I tried to lift my head. I couldn’t. “They don’t want to let me go. They want to drain every last drop of me.”
“Why?” said my mother. “What is it about you?”
“I don’t
know,” I said. “Apparently, I’m ghost catnip.”
Her hands fluttered over her lips. “This is my fault.”
“It’s probably mine,” I muttered. “For years, I ignored ghosts as much as I could, and I used that oil you gave me to get rid of them when they got attached, and I never got involved. I didn’t go into haunted places. Now, the minute I do, all hell breaks loose.”
“No, you can’t blame yourself,” she said. “Stop it, this instant.”
“It’s really not doing either of us any good to play the blame game,” I said. “We need to focus on getting out.”

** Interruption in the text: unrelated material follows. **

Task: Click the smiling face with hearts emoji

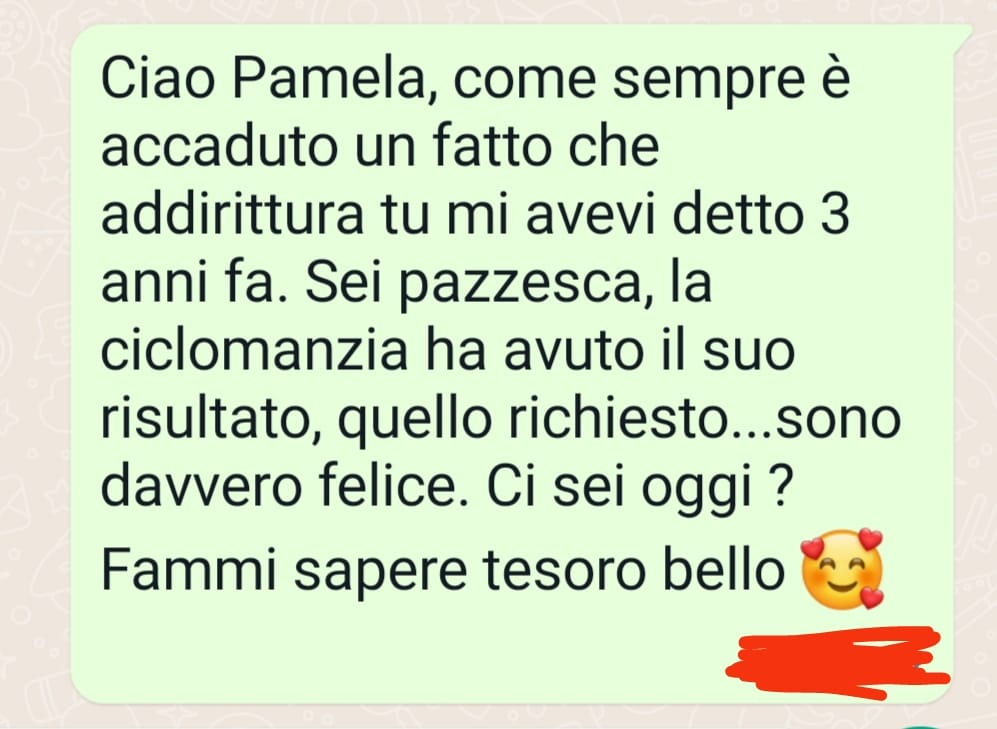Action: [x=842, y=569]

“You’re right, you’re right.” She nodded. “Well… the police have to come back at some point, right?”
“In theory,” I said.
“But maybe that will be too late,” she said. “We can’t count on that. We need to find the bolt cutters.” She took a deep breath. “I could go and look. But if I leave you here all by yourself, I’m afraid they’ll get at you, and I’m afraid…” Her face twisted. “I don’t know how much more you can take.”
I wasn’t sure either. I felt practically dead. I didn’t have the strength to lift my head, let alone stand up. I eyed the fence as best as I could from this position. It was a typical chain-link fence. It wasn’t a fortress. My mother’s motorhome was pretty strong. I had seen vehicles in movies take fences like that. “How about we load up and rush the fence?” I said.
“What?” she said.
“Drive your motorhome into it,” I said. “We can probably topple it. You think?”
She nodded. “Great idea.” She tried to help me stand up. That wasn’t happening. So, she dragged me inside. I did my best to help out as much as I could, which wasn’t really very much.
She set me down at the table in the kitchen and she disappeared into the motorhome’s cockpit.
Sprawled out over the table, I immediately fell asleep.
* * *
“Deacon.” My mother was shaking me.
I blinked hard. “Did we make it?”
“I can’t find the keys,” she said.
I chuckled to myself. “Of course not. They wouldn’t make it that easy, would they?” I tried to feel in my own pocket, where I usually kept the keys to my truck. But I had trouble moving my arms, so I made my mother do it. Of course, my keys weren’t there either.